#### Aufgabe 1:
Geben Sie aus dem Text zur Vorsatzanfechtung den Abschnitt von „Schleppende Zahlungsweise für“ bis einschließlich „133 InsO geäußert.“ wieder und ersetzen Sie darin „Vorsatzanfechtung“ durch „Absichtsanfechtung“.
#### Aufgabe 2:
Beantworten Sie anhand des Textes zur Vorsatzanfechtung die folgenden Fragen:
(a) Welches Aktenzeichen trägt das Urteil des BGH vom 10.02.2022?
(b) An welchem Tag wurde das Insolvenzverfahren über das Vermögen der Schuldnerin eröffnet?
(c) Welche zwei Stellen hatten Anfang 2013 Anträge auf Eröffnung des Insolvenzverfahrens gestellt?
#### Aufgabe 3:
Führen Sie den Text zur Vorsatzanfechtung im Anschluss an seinen letzten Satz fort.

#### Vorliegender Text:
Schleppende Zahlungsweise für Vorsatzanfechtung nicht ausreichend
Im Mai 2021 richtete der IX. Zivilsenat des Bundesgerichtshofs (BGH) seine bisherige Rechtsprechung zu den subjektiven Voraussetzungen der Vorsatzanfechtung gem. § 133 InsO neu aus (wir berichteten; dort auch Erläuterungen allgemeiner Natur zur Vorsatzanfechtung). Mit Urteil vom 10.02.2022 (Az.: IX ZR 148/19) hat der BGH sich erneut zur Kenntnis des Gläubigers im Rahmen der Vorsatzanfechtung gem.
§ 133 InsO geäußert.
Sachverhalt
Die Klägerin, Insolvenzverwalterin über das Vermögen des schuldnerischen Unternehmens, klagte auf Rückgewähr von Zahlungen in Höhe von rund EUR 53.000,- aus dem Zeitraum vom 07.04.2014 bis zum 09.09.2015. Beklagte und Schuldnerin unterhielten eine langjährige Geschäftsbeziehung. Über das Vermögen der Schuldnerin wurde aufgrund eines Eigenantrags vom 31.07.2015 am 30.10.2015 das Insolvenzverfahren eröffnet. Bereits Anfang des Jahres 2013 hatten sowohl das Finanzamt als auch ein Krankenversicherer wegen rückständiger Verbindlichkeiten Anträge auf Eröffnung des Insolvenzverfahrens gestellt. Da die offenen Forderungen der Gläubiger sodann durch Zahlungen Dritter beglichen und die Anträge in der Folge für erledigt erklärt worden waren, war es nicht zur Verfahrenseröffnung gekommen. Die Beklagte hatte von diesen Vorgängen keine Kenntnis. Ihre Kenntnis beschränkte sich auf das seit dem Jahr 2012 schleppende Zahlungsverhalten der Schuldnerin, aufgrund dessen sie die Schuldnerin mehrmals angemahnt sowie rechtliche Schritte angedroht hatte. In Streit stand nun, ob die Schuldnerin bereits seit Stellung der beiden Fremdanträge ihre Zahlungen eingestellt und ob diese Zahlungseinstellung bis zum Zeitpunkt der von der Beklagten erhaltenen Zahlung fortgewirkt hatte. In diesem Zusammenhang hatte der BGH zu klären, ob die streitgegenständlichen Forderungen mit Gläubigerbenachteiligungsvorsatz geleistet wurden und ob die Beklagte den etwaigen Benachteiligungsvorsatz aufgrund der schleppenden Zahlungsweise kannte.

#### Gespeicherte Daten:

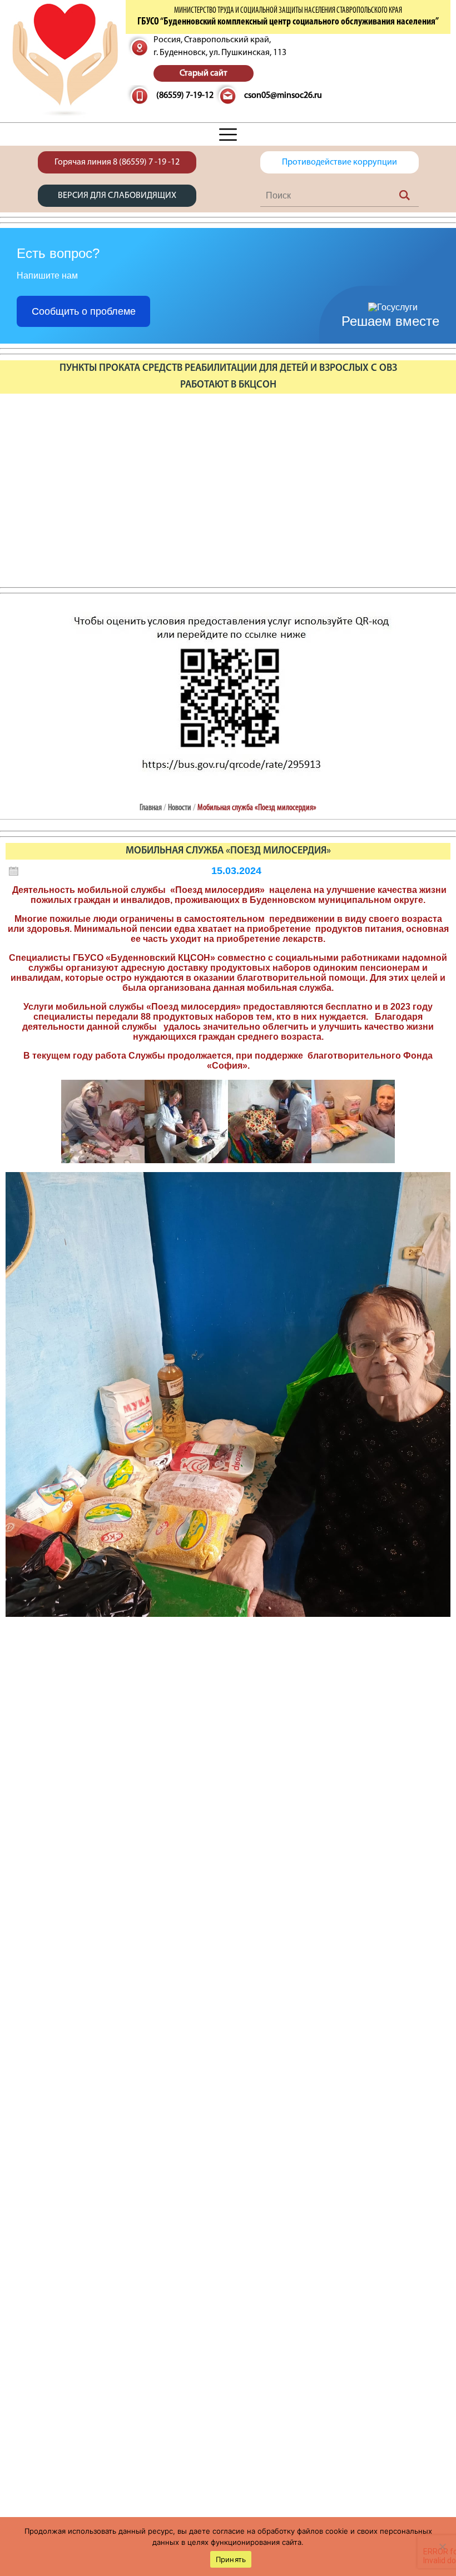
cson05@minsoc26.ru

#### Ergebnis 1:
Schleppende Zahlungsweise für Absichtsanfechtung nicht ausreichend
Im Mai 2021 richtete der IX. Zivilsenat des Bundesgerichtshofs (BGH) seine bisherige Rechtsprechung zu den subjektiven Voraussetzungen der Absichtsanfechtung gem. § 133 InsO neu aus (wir berichteten; dort auch Erläuterungen allgemeiner Natur zur Absichtsanfechtung). Mit Urteil vom 10.02.2022 (Az.: IX ZR 148/19) hat der BGH sich erneut zur Kenntnis des Gläubigers im Rahmen der Absichtsanfechtung gem.
§ 133 InsO geäußert.

#### Ergebnis 2:
(a) IX ZR 148/19
(b) Am 30.10.2015
(c) Das Finanzamt und ein Krankenversicherer

#### Ergebnis 3:
Entscheidung
Nach Ansicht des BGH lagen im zugrundeliegenden Fall weder der erforderliche Gläubigerbenachteiligungsvorsatz seitens der Schuldnerin noch eine diesbezügliche Kenntnis der Beklagten vor.
Gemäß Rechtsprechung des BGH handelt ein Schuldner, der zahlungsunfähig war und seine Zahlungsunfähigkeit erkannt hatte, mit Benachteiligungsvorsatz. Entsprechend erkennt der Anfechtungsgegner regelmäßig den Gläubigerbenachteiligungsvorsatz des Schuldners, wenn er um dessen Zahlungsunfähigkeit weiß.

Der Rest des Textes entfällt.